Phosphate is crucial in energy transfer and in the metabolism of carbohydrate, protein, and fat. Phosphate serves as the principal urinary buffer (HPO₄, H₂PO₄), constituting most of titratable acidity.

Renal tubular reabsorption of filtered phosphate is reduced (phosphate excretion increased) by parathyroid hormone, expansion of extracellular fluid volume, increased intake of sodium, hypercalcemia, calcitonin, glucocorticoids, and growth hormone. Likewise, proximal tubular dysfunction such as occurs in myeloma kidney may have a similar effect.

Hypophosphatemia may occur in the presence of normal phosphate stores. Serious depletion of body phosphate stores may exist with low, normal, or high concentrations of phosphorus in serum. Leading causes of hypophosphatemia are listed in Table 21–10.

Hypophosphatemia is a reversible cause of respiratory muscle hypocontractility and impaired tissue oxygenation by causing a decrease in the erythrocyte 2,3-diphosphoglycerate concentration in patients with COPD and asthma. Mechanisms of hypophosphatemia include intracellular shifts of phosphorus related to the correction of respiratory acidosis and the use of drugs that increase renal phosphate excretion such as theophylline, corticosteroids, loop diuretics, and b2adrenergic bronchodilators. Transient defects in renal tubular function, such as decreases in the renal threshold of phosphate excretion and increases in the fractional excretion of calcium and magnesium, are common in patients with chronic alcoholism and account in part for the high prevalence of hypophosphatemia, hypomagnesemia, and hypocalcemia in these patients. These renal defects reverse within a month of abstinence.

A. Symptoms and Signs: Acute, severe hypophosphatemia (0.1–0.2 mg/dL) can lead to acute hemolytic anemia with increased erythrocyte fragility, impaired oxygen delivery to tissues, increased susceptibility to infection from impaired chemotaxis of leukocytes, and platelet dysfunction with petechial hemorrhages. Rhabdomyolysis, encephalopathy (irritability, confusion, dysarthria, seizures, and coma), and heart failure are uncommon but serious manifestations.
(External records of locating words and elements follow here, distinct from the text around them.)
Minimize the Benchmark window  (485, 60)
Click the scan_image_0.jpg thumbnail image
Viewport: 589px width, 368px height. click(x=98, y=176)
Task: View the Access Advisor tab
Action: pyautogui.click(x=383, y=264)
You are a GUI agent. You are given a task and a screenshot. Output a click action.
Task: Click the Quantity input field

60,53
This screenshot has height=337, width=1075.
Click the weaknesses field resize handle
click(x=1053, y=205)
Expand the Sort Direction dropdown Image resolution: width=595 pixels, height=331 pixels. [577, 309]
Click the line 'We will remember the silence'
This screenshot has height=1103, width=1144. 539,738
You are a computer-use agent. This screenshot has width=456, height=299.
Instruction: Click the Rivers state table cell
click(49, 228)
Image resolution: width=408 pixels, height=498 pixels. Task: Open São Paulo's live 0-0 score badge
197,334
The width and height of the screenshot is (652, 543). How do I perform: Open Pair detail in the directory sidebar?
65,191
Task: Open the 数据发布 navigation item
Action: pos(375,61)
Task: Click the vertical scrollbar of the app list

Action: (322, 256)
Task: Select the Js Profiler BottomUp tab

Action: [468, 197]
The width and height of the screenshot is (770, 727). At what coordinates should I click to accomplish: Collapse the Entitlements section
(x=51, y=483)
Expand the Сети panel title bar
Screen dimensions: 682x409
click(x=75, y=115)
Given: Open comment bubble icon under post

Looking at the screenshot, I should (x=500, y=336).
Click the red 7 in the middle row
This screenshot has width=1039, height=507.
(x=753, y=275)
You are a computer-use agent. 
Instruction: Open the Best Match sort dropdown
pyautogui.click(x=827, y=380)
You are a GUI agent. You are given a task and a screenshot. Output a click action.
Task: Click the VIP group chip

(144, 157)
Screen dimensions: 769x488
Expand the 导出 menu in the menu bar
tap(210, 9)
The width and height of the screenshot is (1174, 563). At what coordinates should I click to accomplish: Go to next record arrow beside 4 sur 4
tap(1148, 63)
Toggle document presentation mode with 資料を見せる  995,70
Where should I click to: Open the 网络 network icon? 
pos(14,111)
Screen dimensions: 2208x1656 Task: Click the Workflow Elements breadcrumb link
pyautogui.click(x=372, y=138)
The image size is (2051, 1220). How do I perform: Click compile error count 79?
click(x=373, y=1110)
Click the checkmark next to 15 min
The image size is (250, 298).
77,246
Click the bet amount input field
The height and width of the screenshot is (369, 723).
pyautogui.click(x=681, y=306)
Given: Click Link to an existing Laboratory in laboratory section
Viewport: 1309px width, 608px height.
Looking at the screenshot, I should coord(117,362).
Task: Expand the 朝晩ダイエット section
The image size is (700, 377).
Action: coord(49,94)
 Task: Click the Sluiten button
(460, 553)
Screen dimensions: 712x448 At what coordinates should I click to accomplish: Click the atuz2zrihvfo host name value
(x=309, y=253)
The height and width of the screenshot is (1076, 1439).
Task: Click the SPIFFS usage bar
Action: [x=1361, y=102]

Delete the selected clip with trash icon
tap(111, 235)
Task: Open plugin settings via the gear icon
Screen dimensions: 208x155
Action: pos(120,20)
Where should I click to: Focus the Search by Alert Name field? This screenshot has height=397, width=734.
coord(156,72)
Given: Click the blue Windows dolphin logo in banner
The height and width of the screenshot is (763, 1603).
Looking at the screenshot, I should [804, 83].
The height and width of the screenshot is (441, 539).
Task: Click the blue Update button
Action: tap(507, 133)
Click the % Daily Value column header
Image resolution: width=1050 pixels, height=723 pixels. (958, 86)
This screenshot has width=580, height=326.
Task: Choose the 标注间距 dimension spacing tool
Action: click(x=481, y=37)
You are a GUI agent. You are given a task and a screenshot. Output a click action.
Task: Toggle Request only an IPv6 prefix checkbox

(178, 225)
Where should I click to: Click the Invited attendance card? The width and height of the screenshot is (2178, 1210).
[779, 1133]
Chronic severe depletion may be manifested by anorexia, pain in muscles and bones, and fractures.

B. Laboratory Findings: In addition to hypophosphatemia, evidence of anemia due to hemolysis may be present (eg, elevated serum lactate dehydrogenase). Rhabdomyolysis results in elevated serum creatine kinase (which contains mostly the MM fraction but also some MB fraction) and, in many cases, myoglobin in the urine. Other values vary according to the cause. Renal glycosuria and hypouricemia together with hypophosphatemia indicate Fanconi's syndrome. In chronic depletion, radiographs and biopsies of bones show changes resembling those of osteomalacia.

Treatment is best directed toward prophylaxis by including phosphate in repletion and maintenance fluids. A rapid decline in calcium levels can occur with parenteral administration of phosphate; therefore, when possible, oral replacement of phosphate is preferable. For parenteral alimentation, 620 mg (20 mmol) of phosphorus is required for every 1000 nonprotein kcal to maintain phosphate balance and to ensure anabolic function. A daily ration for prolonged parenteral fluid maintenance is 620–1240 mg (20–40 mmol) of phosphorus. For asymptomatic hypophosphatemia (serum phosphorus 0.7–1 mg/dL), an infusion should provide 279–310 mg (9–10 mmol)/12 h until the serum phosphorus exceeds 1 mg/dL. A magnesium deficit often coexists and should be treated simultaneously. In administering phosphate-containing solutions, serum creatinine and calcium must be monitored to guard against hypocalcemia.

For oral use, phosphate salts are available in skim milk (approximately 1 g [33 mmol]/L). Tablets or capsules of mixtures of sodium and potassium phosphate may be given to provide 0.5–1 g (18–32 mmol) per day.

Contraindications to therapy with phosphate salts include hypoparathyroidism, renal insufficiency, tissue damage and necrosis, and hypercalcemia. When hyperglycemia due to any cause is treated, phosphate accompanies glucose into cells, and hypophosphatemia may ensue.

A. Symptoms and Signs: The clinical manifestations are those of the underlying disorders (eg, chronic renal failure, hypoparathyroidism). Hyperphosphatemia in chronic renal failure leads to secondary hyperparathyroidism and renal osteodystrophy.

B. Laboratory Findings: In addition to elevated phosphate, other blood chemistry values are those characteristic of the underlying disease.